→ **TASK TO COMPLETE**:
Set down all of the lines below exactly as they are given.

Stored data
────────

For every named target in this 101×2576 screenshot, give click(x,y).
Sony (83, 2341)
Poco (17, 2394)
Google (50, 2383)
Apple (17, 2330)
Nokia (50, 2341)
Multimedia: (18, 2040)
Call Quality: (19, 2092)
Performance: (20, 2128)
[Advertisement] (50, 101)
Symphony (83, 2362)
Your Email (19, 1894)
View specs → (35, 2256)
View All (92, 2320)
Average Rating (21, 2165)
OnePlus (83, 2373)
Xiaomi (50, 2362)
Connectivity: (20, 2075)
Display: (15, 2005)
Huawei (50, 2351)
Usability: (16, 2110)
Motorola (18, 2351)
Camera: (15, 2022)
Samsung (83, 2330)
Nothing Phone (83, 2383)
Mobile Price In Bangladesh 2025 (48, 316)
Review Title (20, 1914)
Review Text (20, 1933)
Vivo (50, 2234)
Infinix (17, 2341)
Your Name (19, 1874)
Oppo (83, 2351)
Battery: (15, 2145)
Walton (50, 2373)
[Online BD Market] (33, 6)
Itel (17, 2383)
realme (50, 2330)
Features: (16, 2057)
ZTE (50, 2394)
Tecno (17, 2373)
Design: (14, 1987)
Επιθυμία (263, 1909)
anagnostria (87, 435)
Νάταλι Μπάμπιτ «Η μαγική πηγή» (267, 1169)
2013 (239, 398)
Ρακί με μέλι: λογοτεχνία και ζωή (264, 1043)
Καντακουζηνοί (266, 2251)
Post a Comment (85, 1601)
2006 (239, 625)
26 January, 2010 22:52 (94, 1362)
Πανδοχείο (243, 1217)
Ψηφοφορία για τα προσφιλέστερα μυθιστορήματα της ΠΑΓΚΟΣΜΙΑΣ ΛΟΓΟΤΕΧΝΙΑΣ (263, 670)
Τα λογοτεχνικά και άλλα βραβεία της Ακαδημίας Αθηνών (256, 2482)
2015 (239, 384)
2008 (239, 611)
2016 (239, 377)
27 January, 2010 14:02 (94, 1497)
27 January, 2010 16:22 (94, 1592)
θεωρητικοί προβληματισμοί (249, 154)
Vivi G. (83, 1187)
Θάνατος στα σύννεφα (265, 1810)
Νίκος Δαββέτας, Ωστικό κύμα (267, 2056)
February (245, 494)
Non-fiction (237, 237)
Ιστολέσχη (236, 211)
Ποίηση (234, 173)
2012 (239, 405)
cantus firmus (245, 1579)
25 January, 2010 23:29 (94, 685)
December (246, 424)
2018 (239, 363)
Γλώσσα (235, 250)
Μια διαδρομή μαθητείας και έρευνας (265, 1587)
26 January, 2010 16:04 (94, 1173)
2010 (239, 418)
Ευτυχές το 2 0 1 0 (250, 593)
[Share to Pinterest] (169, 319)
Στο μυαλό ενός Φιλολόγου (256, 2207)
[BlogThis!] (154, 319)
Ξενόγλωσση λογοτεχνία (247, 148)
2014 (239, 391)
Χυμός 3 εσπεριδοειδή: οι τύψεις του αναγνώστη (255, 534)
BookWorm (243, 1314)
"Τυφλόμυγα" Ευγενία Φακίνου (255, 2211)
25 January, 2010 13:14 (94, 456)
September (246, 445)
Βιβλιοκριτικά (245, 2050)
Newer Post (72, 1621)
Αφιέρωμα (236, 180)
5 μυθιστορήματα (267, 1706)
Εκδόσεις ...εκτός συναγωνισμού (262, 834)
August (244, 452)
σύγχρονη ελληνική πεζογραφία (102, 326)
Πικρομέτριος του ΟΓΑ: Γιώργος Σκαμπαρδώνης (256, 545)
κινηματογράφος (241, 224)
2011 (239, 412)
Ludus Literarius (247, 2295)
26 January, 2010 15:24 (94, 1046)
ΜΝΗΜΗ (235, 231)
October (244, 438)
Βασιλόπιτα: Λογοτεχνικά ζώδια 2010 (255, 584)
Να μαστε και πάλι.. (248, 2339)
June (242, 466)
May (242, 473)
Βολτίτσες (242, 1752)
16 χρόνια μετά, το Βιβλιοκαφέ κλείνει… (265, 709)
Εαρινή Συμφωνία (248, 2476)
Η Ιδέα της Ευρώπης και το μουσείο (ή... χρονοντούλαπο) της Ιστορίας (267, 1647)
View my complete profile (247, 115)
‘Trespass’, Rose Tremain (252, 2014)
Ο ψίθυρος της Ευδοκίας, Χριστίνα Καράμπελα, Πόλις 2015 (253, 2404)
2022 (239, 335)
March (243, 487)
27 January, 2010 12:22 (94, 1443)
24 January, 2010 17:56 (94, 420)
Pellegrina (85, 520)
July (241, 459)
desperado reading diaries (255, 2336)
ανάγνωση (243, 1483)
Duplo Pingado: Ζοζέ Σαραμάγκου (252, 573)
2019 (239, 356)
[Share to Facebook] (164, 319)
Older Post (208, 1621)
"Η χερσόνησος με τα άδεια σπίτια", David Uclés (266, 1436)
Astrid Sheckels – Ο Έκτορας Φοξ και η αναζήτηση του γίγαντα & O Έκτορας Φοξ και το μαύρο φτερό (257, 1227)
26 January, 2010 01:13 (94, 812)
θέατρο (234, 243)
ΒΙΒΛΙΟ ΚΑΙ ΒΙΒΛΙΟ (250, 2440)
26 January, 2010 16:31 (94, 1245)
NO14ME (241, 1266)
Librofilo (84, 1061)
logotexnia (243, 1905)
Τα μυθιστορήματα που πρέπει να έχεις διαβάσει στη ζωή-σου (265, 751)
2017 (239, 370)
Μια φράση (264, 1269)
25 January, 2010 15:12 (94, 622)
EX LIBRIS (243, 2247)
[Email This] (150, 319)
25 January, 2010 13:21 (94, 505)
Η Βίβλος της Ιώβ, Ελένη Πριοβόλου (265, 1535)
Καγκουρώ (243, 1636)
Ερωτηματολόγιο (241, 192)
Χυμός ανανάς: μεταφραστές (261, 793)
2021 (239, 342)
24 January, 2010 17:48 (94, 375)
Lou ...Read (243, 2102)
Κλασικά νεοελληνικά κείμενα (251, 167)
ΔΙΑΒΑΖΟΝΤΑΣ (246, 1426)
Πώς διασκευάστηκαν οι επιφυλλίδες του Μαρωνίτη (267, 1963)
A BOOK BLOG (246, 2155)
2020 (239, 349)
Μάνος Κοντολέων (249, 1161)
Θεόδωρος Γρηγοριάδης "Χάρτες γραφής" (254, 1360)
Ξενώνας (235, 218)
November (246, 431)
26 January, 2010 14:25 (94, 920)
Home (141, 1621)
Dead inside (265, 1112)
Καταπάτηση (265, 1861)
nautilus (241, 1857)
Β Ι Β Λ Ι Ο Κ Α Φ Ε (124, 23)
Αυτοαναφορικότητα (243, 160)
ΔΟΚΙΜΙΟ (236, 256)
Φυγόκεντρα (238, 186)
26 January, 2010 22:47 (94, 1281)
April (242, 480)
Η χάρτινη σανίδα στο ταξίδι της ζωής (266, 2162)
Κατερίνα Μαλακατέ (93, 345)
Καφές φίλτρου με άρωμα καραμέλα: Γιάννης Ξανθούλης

────────

→ **EXERCISE SOLUTION**:
For every named target in this 101×2576 screenshot, give click(x,y).
Sony (83, 2341)
Poco (17, 2394)
Google (50, 2383)
Apple (17, 2330)
Nokia (50, 2341)
Multimedia: (18, 2040)
Call Quality: (19, 2092)
Performance: (20, 2128)
[Advertisement] (50, 101)
Symphony (83, 2362)
Your Email (19, 1894)
View specs → (35, 2256)
View All (92, 2320)
Average Rating (21, 2165)
OnePlus (83, 2373)
Xiaomi (50, 2362)
Connectivity: (20, 2075)
Display: (15, 2005)
Huawei (50, 2351)
Usability: (16, 2110)
Motorola (18, 2351)
Camera: (15, 2022)
Samsung (83, 2330)
Nothing Phone (83, 2383)
Mobile Price In Bangladesh 2025 (48, 316)
Review Title (20, 1914)
Review Text (20, 1933)
Vivo (50, 2234)
Infinix (17, 2341)
Your Name (19, 1874)
Oppo (83, 2351)
Battery: (15, 2145)
Walton (50, 2373)
[Online BD Market] (33, 6)
Itel (17, 2383)
realme (50, 2330)
Features: (16, 2057)
ZTE (50, 2394)
Tecno (17, 2373)
Design: (14, 1987)
Επιθυμία (263, 1909)
anagnostria (87, 435)
Νάταλι Μπάμπιτ «Η μαγική πηγή» (267, 1169)
2013 (239, 398)
Ρακί με μέλι: λογοτεχνία και ζωή (264, 1043)
Καντακουζηνοί (266, 2251)
Post a Comment (85, 1601)
2006 (239, 625)
26 January, 2010 22:52 (94, 1362)
Πανδοχείο (243, 1217)
Ψηφοφορία για τα προσφιλέστερα μυθιστορήματα της ΠΑΓΚΟΣΜΙΑΣ ΛΟΓΟΤΕΧΝΙΑΣ (263, 670)
Τα λογοτεχνικά και άλλα βραβεία της Ακαδημίας Αθηνών (256, 2482)
2015 (239, 384)
2008 (239, 611)
2016 (239, 377)
27 January, 2010 14:02 (94, 1497)
27 January, 2010 16:22 (94, 1592)
θεωρητικοί προβληματισμοί (249, 154)
Vivi G. (83, 1187)
Θάνατος στα σύννεφα (265, 1810)
Νίκος Δαββέτας, Ωστικό κύμα (267, 2056)
February (245, 494)
Non-fiction (237, 237)
Ιστολέσχη (236, 211)
Ποίηση (234, 173)
2012 (239, 405)
cantus firmus (245, 1579)
25 January, 2010 23:29 (94, 685)
December (246, 424)
2018 (239, 363)
Γλώσσα (235, 250)
Μια διαδρομή μαθητείας και έρευνας (265, 1587)
26 January, 2010 16:04 (94, 1173)
2010 (239, 418)
Ευτυχές το 2 0 1 0 (250, 593)
[Share to Pinterest] (169, 319)
Στο μυαλό ενός Φιλολόγου (256, 2207)
[BlogThis!] (154, 319)
Ξενόγλωσση λογοτεχνία (247, 148)
2014 (239, 391)
Χυμός 3 εσπεριδοειδή: οι τύψεις του αναγνώστη (255, 534)
BookWorm (243, 1314)
"Τυφλόμυγα" Ευγενία Φακίνου (255, 2211)
25 January, 2010 13:14 (94, 456)
September (246, 445)
Βιβλιοκριτικά (245, 2050)
Newer Post (72, 1621)
Αφιέρωμα (236, 180)
5 μυθιστορήματα (267, 1706)
Εκδόσεις ...εκτός συναγωνισμού (262, 834)
August (244, 452)
σύγχρονη ελληνική πεζογραφία (102, 326)
Πικρομέτριος του ΟΓΑ: Γιώργος Σκαμπαρδώνης (256, 545)
κινηματογράφος (241, 224)
2011 (239, 412)
Ludus Literarius (247, 2295)
26 January, 2010 15:24 (94, 1046)
ΜΝΗΜΗ (235, 231)
October (244, 438)
Βασιλόπιτα: Λογοτεχνικά ζώδια 2010 (255, 584)
Να μαστε και πάλι.. (248, 2339)
June (242, 466)
May (242, 473)
Βολτίτσες (242, 1752)
16 χρόνια μετά, το Βιβλιοκαφέ κλείνει… (265, 709)
Εαρινή Συμφωνία (248, 2476)
Η Ιδέα της Ευρώπης και το μουσείο (ή... χρονοντούλαπο) της Ιστορίας (267, 1647)
View my complete profile (247, 115)
‘Trespass’, Rose Tremain (252, 2014)
Ο ψίθυρος της Ευδοκίας, Χριστίνα Καράμπελα, Πόλις 2015 (253, 2404)
2022 (239, 335)
March (243, 487)
27 January, 2010 12:22 (94, 1443)
24 January, 2010 17:56 (94, 420)
Pellegrina (85, 520)
July (241, 459)
desperado reading diaries (255, 2336)
ανάγνωση (243, 1483)
Duplo Pingado: Ζοζέ Σαραμάγκου (252, 573)
2019 (239, 356)
[Share to Facebook] (164, 319)
Older Post (208, 1621)
"Η χερσόνησος με τα άδεια σπίτια", David Uclés (266, 1436)
Astrid Sheckels – Ο Έκτορας Φοξ και η αναζήτηση του γίγαντα & O Έκτορας Φοξ και το μαύρο φτερό (257, 1227)
26 January, 2010 01:13 (94, 812)
θέατρο (234, 243)
ΒΙΒΛΙΟ ΚΑΙ ΒΙΒΛΙΟ (250, 2440)
26 January, 2010 16:31 (94, 1245)
NO14ME (241, 1266)
Librofilo (84, 1061)
logotexnia (243, 1905)
Τα μυθιστορήματα που πρέπει να έχεις διαβάσει στη ζωή-σου (265, 751)
2017 (239, 370)
Μια φράση (264, 1269)
25 January, 2010 15:12 (94, 622)
EX LIBRIS (243, 2247)
[Email This] (150, 319)
25 January, 2010 13:21 (94, 505)
Η Βίβλος της Ιώβ, Ελένη Πριοβόλου (265, 1535)
Καγκουρώ (243, 1636)
Ερωτηματολόγιο (241, 192)
Χυμός ανανάς: μεταφραστές (261, 793)
2021 (239, 342)
24 January, 2010 17:48 (94, 375)
Lou ...Read (243, 2102)
Κλασικά νεοελληνικά κείμενα (251, 167)
ΔΙΑΒΑΖΟΝΤΑΣ (246, 1426)
Πώς διασκευάστηκαν οι επιφυλλίδες του Μαρωνίτη (267, 1963)
A BOOK BLOG (246, 2155)
2020 (239, 349)
Μάνος Κοντολέων (249, 1161)
Θεόδωρος Γρηγοριάδης "Χάρτες γραφής" (254, 1360)
Ξενώνας (235, 218)
November (246, 431)
26 January, 2010 14:25 (94, 920)
Home (141, 1621)
Dead inside (265, 1112)
Καταπάτηση (265, 1861)
nautilus (241, 1857)
Β Ι Β Λ Ι Ο Κ Α Φ Ε (124, 23)
Αυτοαναφορικότητα (243, 160)
ΔΟΚΙΜΙΟ (236, 256)
Φυγόκεντρα (238, 186)
26 January, 2010 22:47 (94, 1281)
April (242, 480)
Η χάρτινη σανίδα στο ταξίδι της ζωής (266, 2162)
Κατερίνα Μαλακατέ (93, 345)
Καφές φίλτρου με άρωμα καραμέλα: Γιάννης Ξανθούλης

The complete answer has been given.